Frakes - WISR9 Position Paper

Domain Engineering Education

Bill Frakes

Virginia Tech

Computer Science Department

Falls Church, VA 22042

Tel: (703) 698-4712, fax: (703) 698-6062

Email: wfrakes@vt.edu

URL: http://frakes.cs.vt.edu

Abstract

This paper presents some observations and research questions about domain engineering, based on academic and industrial teaching and research.

Keywords: domain analysis, education, systematic reuse

Workshop Goals: Discuss domain engineering and education issues with other active researchers.

Working Groups: Key issues and educational methods for domain engineering.

1 Background

Domain engineering is the key to systematic software reuse. Reuse education is also a key factor in making systematic reuse work. Based on many years of experience teaching domain engineering in both industry and academia, several research problems in this area have emerged. Some of these issues have been discussed in working groups at previous reuse workshops e.g. [ASSET 93], but are still unresolved.

2 Position

To learn how to do domain engineering, people often seem to need to be shown or work through a problem in a domain they know well.

Searching and retrieval is much more difficult and important than many researchers believe. Most students don't know how to do it.

Finding example domains for instruction is difficult.

The parts of domain analysis that can be automated are easiest to teach. The parts requiring induction, model building, pattern matching and so on are much more difficult.

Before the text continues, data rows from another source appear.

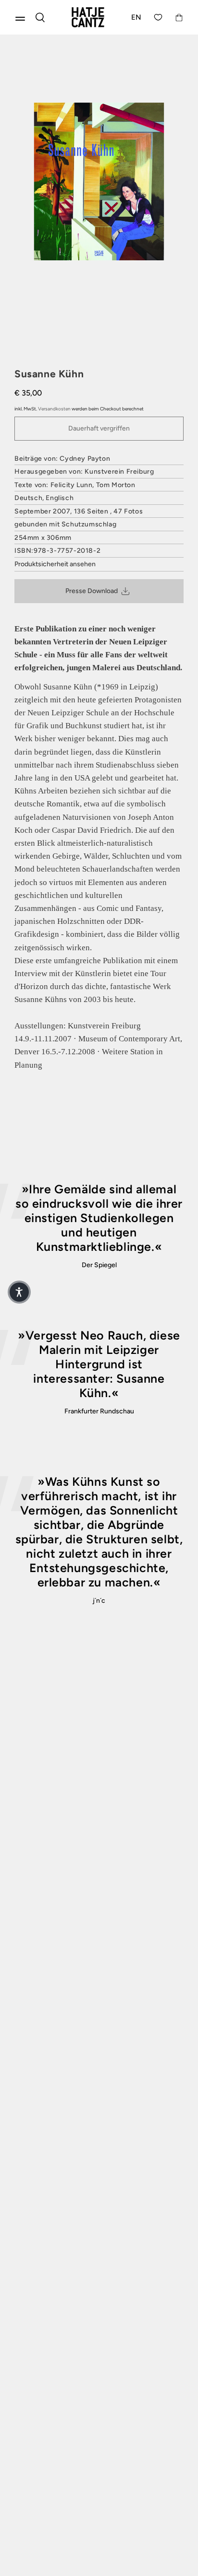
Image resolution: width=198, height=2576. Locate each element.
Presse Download (91, 591)
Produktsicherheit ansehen (55, 564)
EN (136, 17)
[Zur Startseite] (88, 17)
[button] (19, 1292)
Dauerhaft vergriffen (99, 428)
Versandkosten (54, 409)
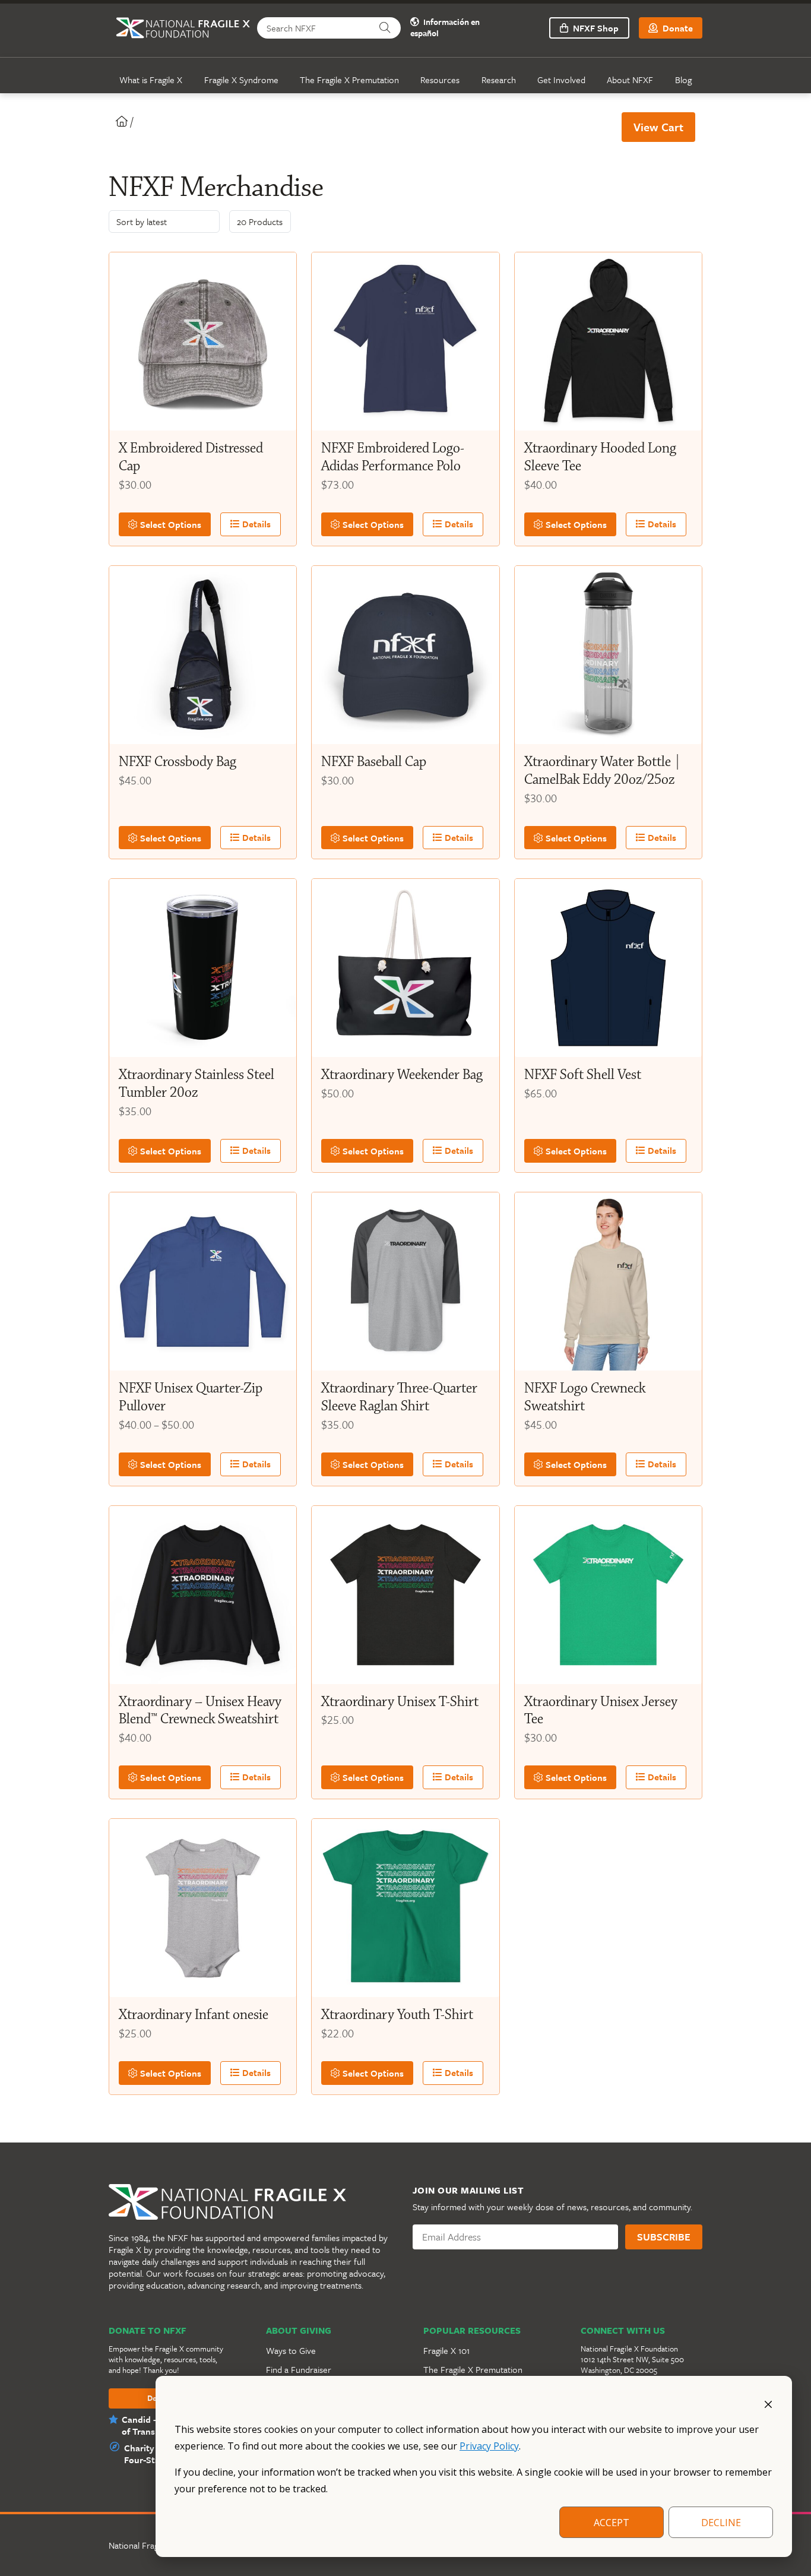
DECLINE (721, 2522)
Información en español (445, 28)
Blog (683, 79)
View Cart (658, 127)
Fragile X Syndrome (241, 79)
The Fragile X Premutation (349, 79)
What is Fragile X (150, 79)
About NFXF (630, 79)
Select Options (169, 524)
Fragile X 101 (446, 2350)
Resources (440, 79)
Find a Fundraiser (298, 2369)
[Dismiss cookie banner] (768, 2403)
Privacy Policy (489, 2445)
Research (498, 79)
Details (255, 523)
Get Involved (561, 79)
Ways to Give (291, 2350)
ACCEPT (611, 2522)
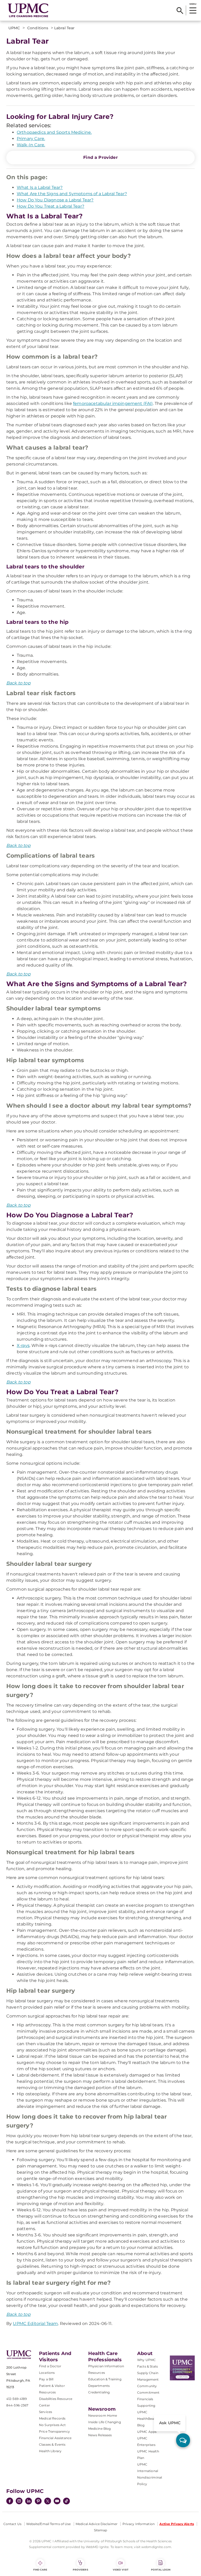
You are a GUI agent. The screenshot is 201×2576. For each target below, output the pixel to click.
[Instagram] (19, 2501)
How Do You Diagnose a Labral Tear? (55, 199)
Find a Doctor (50, 2366)
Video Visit (121, 2569)
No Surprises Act (52, 2425)
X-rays (23, 1345)
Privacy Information (138, 2524)
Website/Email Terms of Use (48, 2524)
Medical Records (52, 2418)
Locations (47, 2373)
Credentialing (99, 2392)
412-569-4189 (16, 2399)
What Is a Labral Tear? (40, 187)
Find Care (40, 2569)
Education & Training (104, 2379)
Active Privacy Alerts (176, 2524)
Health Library (50, 2451)
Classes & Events (52, 2444)
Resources (96, 2373)
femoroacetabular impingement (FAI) (113, 403)
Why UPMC (146, 2360)
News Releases (100, 2435)
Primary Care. (31, 138)
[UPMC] (28, 10)
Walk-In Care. (31, 144)
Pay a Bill (46, 2379)
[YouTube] (57, 2501)
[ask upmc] (183, 2440)
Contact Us (12, 2524)
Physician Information (106, 2366)
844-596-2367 (17, 2405)
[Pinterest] (38, 2501)
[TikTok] (66, 2501)
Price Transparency (54, 2431)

Linking domain analysis and domain implementation is critical, but insufficiently understood. [Frakes 98]

3 Approach

I have been teaching systematic reuse and domain engineering for many years now, both in industry and academia. My observations here are based on data collected from these courses, and on research on domain engineering and systematic reuse, e.g. [FPF98]. One source of data was an advanced topics graduate course I taught at Virginia Tech in the spring semester of 1998 (http://sarvis.cs.vt.edu/~frakes/6704s98.html). The course was presented live to seven students at the NOVA campus, and via two way television to seventeen students at the Blacksburg campus. Most of the NOVA students were part time students who work in technology companies around the beltway. Most of the Blacksburg students were full time. There was a midterm, and a book report on a reuse book required of each student.

I also had each student do a domain analysis of conflation algorithms [Frakes 92]. Term conflation is the process of relating variant word forms. Words may be related semantically or phonetically. Semantic relationships involve words that have a common meaning but variant forms. Phonetic relationships involve words with the same or similar sounds, but different spellings. Phonetic relationships involve words that sound the same, but are spelled differently - e.g. Khan, Cohen, Kahn, Kohn. This is usually handled with algorithms like soundex. I had previously tried using the domain of information retrieval systems, but found it too large and complex for a semester course.

I used the DARE domain analysis method in the class, and used the following major steps.

1.Domain Feasibility Analysis

2.Scoping the Domain

3.Domain Search

4.Develop Domain Book Structure

5.Vocabulary Analysis

6.Code Analysis

7.Expert Analysis

Project deliverables were,

- a domain search

- domain scope document

- facet/template analysis

- code analysis

- a generic architecture

- a feature table

- implementation of at least one reusable component either n-gram or successor variety (hafer-weiss)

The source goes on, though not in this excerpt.